What to produce
Which lines of the entries below run from the one holding "Image resolution: width=773" to the one holding "Click the 我的代理 sidebar heading text", inclusive? Set down exactly those lines and no others.

** Exercise data follows **

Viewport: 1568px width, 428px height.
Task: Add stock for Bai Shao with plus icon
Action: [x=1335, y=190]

** End of Exercise data **
** Exercise data follows **

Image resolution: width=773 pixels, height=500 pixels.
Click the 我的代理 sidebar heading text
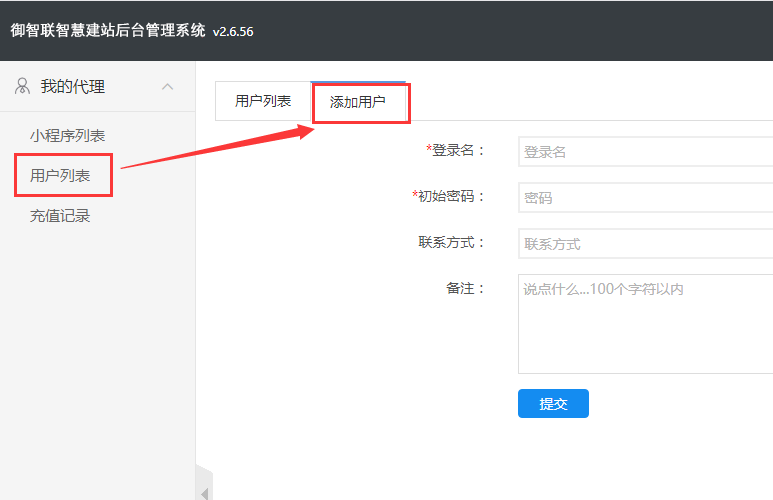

** End of Exercise data **

Answer section
Image resolution: width=773 pixels, height=500 pixels.
Click the 我的代理 sidebar heading text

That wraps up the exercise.